İstanbul'da, Cumhuriyet gazetesi yönetici ve yazarları hakkında, 'PKK/KCK, FETÖ/PDY ve DHKP/C'ye müzahir oldukları' iddiasına ilişkin açılan davaya devam edildi. Sanıkların tutukluluk halinin devamına karar verilen duruşmada tutuklu sanık Ahmet Şık, ifadelerinde savunma dışına çıktığı gerekçesiyle duruşma salonundan çıkarıldı.
30.12.2017 20:11 İstanbul'da, Cumhuriyet gazetesi yönetici ve yazarları hakkında, 'PKK/KCK, FETÖ/PDY ve DHKP/C'ye müzahir oldukları' iddiasına ilişkin açılan davaya devam edildi. Sanıkların tutukluluk halinin devamına karar verilen duruşmada tutuklu sanık Ahmet Şık, ifadelerinde savunma dışına çıktığı gerekçesiyle duruşma salonundan çıkarıldı.
25 Aralık'ta Çağlayan'daki İstanbul Adalet Sarayı'nda, İstanbul 27. Ağır Ceza Mahkemesi'nce görülen duruşmada, Cumhuriyet gazetesi eski yayın danışmanı Doğan Satmış, tanık olarak ifade verdi.
Satmış, Cumhuriyet gazetesinde bir dönem yayın danışmanlığı yaptığını anlatarak, davaya tanık olarak çağrılmasına neden olan röportajdaki ifadelerin kendisine ait olmadığını savundu.
Satmış'ın beyanlarının ardından Mahkeme Heyeti Başkanı Abdurrahman Orkun Dağ, duruşmaya saat 14.00'e kadar ara verdiğini açıkladı.
Bunun üzerine söz alan tutuklu sanıklardan Ahmet Şık, zaman kaybı olmaması açısından hazırladığı beyanını okumak istediğini söyledi.
Bu talebin kabul edilmesi üzerine sanık kürsüsüne çıkarak beyanda bulunan Şık'ı uyaran Mahkeme Heyeti Başkanı Dağ, savunma sınırını aşması halinde konuşmasını sonlandıracağını söyledi.

◆ **Veri Kümesi Kesiti**:
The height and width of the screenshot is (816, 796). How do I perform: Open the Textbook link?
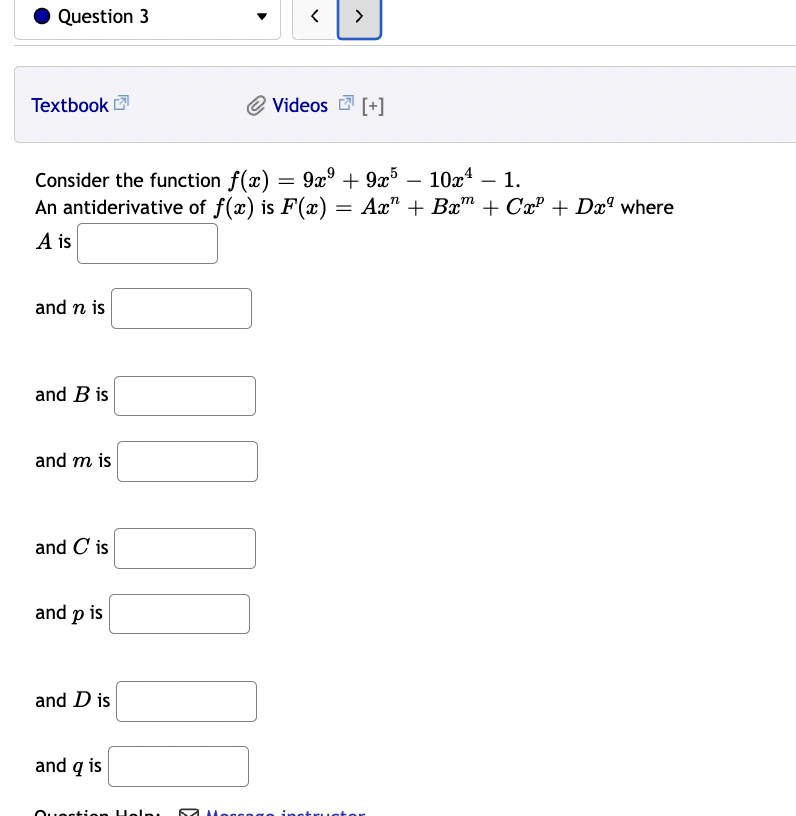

◆ **Sorular ve Görevler**:
A - Cumhuriyet davası haberine göre Doğan Satmış'ın beyanlarından sonra duruşmaya saat kaça kadar ara verildi?
B - Cumhuriyet davası haberinde "25 Aralık'ta Çağlayan'daki" sözlerinden başlayıp aşağıya doğru "okumak istediğini söyledi." sözlerine kadar uzanan her şeyi aynen yeniden verin.

◆ **Nihai Cevaplar**:
A - Duruşmaya saat 14.00'e kadar ara verildi.

B -
25 Aralık'ta Çağlayan'daki İstanbul Adalet Sarayı'nda, İstanbul 27. Ağır Ceza Mahkemesi'nce görülen duruşmada, Cumhuriyet gazetesi eski yayın danışmanı Doğan Satmış, tanık olarak ifade verdi.
Satmış, Cumhuriyet gazetesinde bir dönem yayın danışmanlığı yaptığını anlatarak, davaya tanık olarak çağrılmasına neden olan röportajdaki ifadelerin kendisine ait olmadığını savundu.
Satmış'ın beyanlarının ardından Mahkeme Heyeti Başkanı Abdurrahman Orkun Dağ, duruşmaya saat 14.00'e kadar ara verdiğini açıkladı.
Bunun üzerine söz alan tutuklu sanıklardan Ahmet Şık, zaman kaybı olmaması açısından hazırladığı beyanını okumak istediğini söyledi.